In a press release, comScore’s executive chairman chalked online marketing’s success at elevating consumer goods to its increased targeting ability, particularly in hitting the right demographic segment. That seems reasonable enough; the study showed that 80% of the online campaigns catalyzed significant statistical boosts in their brands’ sales figures, so the right ads must have been finding the right consumers most of the time.

But the significant questions is this: Why are media buyers paying so much for television ad space? More importantly, why are the gatekeepers of online media selling a superior advertising tool for peanuts? Television advertising still has the ability to reach out and touch vast audiences in a short period of time, but with the advent of DVR and the rise of Internet TV, the tube isn’t the advertising behemoth it used to be. The Web, on the other hand, is gaining an increased share of consumers’ time every day.

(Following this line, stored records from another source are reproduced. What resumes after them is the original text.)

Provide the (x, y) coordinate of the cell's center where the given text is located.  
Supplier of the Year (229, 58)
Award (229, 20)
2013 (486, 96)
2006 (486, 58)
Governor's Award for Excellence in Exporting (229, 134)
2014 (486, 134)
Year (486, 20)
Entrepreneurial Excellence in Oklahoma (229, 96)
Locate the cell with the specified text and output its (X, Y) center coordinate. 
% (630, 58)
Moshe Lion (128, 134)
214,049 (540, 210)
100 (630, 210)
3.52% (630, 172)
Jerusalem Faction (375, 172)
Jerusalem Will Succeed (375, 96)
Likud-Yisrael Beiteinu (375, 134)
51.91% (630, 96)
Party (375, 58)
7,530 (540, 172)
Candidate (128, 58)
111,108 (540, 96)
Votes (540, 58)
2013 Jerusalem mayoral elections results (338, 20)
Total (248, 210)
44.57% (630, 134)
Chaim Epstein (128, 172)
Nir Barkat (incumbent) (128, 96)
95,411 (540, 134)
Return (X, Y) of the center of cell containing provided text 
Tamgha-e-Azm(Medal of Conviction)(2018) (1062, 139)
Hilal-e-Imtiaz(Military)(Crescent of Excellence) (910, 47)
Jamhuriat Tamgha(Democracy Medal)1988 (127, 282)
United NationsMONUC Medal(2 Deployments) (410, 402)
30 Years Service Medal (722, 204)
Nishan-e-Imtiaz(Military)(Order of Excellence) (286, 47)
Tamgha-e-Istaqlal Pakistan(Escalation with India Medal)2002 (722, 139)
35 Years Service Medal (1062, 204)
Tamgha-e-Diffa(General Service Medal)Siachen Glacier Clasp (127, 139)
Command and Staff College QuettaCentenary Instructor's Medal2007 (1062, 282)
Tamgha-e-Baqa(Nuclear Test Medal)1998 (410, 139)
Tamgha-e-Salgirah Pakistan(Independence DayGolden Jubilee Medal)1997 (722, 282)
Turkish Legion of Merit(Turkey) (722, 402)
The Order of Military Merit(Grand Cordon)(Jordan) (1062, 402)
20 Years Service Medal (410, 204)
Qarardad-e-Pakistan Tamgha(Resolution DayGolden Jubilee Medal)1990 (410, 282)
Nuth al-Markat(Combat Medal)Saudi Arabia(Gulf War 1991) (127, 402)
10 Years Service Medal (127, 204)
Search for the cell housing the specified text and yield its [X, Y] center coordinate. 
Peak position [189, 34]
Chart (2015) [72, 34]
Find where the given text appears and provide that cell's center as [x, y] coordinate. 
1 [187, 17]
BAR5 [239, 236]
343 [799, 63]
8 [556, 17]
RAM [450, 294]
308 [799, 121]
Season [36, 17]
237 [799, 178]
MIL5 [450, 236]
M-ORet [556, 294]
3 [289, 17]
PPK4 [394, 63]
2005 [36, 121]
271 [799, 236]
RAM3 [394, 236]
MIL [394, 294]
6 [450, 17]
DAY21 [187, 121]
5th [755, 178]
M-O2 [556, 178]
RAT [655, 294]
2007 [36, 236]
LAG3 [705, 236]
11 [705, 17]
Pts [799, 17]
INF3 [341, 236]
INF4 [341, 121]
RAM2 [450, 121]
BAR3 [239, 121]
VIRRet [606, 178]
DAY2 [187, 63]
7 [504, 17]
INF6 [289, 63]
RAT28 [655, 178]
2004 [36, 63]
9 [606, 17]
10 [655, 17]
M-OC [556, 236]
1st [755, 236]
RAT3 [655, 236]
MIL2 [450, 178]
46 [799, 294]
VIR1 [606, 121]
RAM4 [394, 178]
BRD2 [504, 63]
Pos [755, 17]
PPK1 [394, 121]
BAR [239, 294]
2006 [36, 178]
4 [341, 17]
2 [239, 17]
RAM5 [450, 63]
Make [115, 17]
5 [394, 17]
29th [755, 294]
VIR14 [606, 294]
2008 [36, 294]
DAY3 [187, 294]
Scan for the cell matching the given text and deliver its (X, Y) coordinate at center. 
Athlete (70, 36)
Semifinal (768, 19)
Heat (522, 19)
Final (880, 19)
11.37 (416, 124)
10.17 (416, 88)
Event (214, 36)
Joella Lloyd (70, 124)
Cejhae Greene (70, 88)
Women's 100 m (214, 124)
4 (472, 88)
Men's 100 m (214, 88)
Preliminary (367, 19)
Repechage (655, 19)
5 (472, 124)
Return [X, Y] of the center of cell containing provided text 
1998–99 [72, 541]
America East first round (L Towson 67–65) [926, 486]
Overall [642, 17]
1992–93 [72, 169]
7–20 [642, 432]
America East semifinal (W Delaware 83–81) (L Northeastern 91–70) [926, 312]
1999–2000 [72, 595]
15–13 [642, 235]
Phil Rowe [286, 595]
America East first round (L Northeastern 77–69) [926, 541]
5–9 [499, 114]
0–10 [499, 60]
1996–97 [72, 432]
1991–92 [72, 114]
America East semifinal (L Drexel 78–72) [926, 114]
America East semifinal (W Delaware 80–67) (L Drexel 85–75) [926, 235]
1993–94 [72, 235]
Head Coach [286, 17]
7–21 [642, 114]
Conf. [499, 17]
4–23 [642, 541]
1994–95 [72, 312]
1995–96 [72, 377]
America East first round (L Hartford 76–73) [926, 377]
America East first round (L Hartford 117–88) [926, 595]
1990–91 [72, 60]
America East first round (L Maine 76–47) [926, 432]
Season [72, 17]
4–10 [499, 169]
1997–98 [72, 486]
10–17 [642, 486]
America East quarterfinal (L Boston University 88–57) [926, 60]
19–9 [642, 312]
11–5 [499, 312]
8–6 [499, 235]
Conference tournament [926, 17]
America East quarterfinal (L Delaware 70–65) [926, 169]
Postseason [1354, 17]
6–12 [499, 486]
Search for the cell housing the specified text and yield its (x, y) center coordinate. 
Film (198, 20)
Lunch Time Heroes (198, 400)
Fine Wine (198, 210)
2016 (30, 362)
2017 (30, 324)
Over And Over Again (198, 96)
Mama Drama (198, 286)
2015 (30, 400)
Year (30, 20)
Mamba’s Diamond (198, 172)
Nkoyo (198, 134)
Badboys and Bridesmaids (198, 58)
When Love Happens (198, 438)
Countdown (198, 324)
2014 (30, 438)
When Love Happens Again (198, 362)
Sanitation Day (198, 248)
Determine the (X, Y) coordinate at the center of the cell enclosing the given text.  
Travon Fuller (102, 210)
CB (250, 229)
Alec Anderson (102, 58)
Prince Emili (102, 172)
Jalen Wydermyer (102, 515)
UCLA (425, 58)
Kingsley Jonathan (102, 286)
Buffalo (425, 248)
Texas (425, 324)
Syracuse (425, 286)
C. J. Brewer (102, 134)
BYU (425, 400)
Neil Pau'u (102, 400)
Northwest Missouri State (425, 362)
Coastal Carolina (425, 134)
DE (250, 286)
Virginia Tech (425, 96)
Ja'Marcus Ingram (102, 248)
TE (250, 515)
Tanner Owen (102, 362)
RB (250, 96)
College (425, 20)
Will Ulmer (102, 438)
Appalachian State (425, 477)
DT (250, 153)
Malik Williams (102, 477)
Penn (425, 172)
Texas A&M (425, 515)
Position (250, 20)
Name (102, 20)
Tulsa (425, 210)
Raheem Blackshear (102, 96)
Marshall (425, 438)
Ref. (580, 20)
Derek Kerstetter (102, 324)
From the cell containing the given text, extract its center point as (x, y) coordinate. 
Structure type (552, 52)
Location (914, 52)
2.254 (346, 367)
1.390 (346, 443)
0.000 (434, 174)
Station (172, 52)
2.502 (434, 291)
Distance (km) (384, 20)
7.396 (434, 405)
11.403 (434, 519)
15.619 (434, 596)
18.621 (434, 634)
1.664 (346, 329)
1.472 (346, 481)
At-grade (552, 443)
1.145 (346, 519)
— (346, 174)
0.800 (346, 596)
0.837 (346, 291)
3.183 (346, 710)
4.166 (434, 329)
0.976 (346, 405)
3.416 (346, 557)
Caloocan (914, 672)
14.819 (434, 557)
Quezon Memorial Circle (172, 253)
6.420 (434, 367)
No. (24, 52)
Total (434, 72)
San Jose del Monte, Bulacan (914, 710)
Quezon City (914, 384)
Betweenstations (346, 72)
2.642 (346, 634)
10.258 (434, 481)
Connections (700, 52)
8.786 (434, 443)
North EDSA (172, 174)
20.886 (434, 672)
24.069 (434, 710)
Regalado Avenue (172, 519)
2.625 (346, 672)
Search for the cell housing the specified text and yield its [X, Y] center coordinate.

Meanwhile, television upfronts–negotiations in which networks try to sell the majority of their ad space for the year–were dismal for 2009; the five largest networks reported a 22% decline in year-over-year revenue. Part of that can be attributed to the economic downturn, but nothing makes businesses take note of where they are wasting money quite like a stalling economy. These numbers are clearly heartening for those that have been saying all along that Web advertising, with its niche targeting, the piles of data it generates, and its potential for interactivity, is undervalued. For television, the research certainly doesn’t spell the beginning of the end, but it does dish a harsh dose of reality: At least in some segments, television is losing ground, and the chances of regaining it are slim.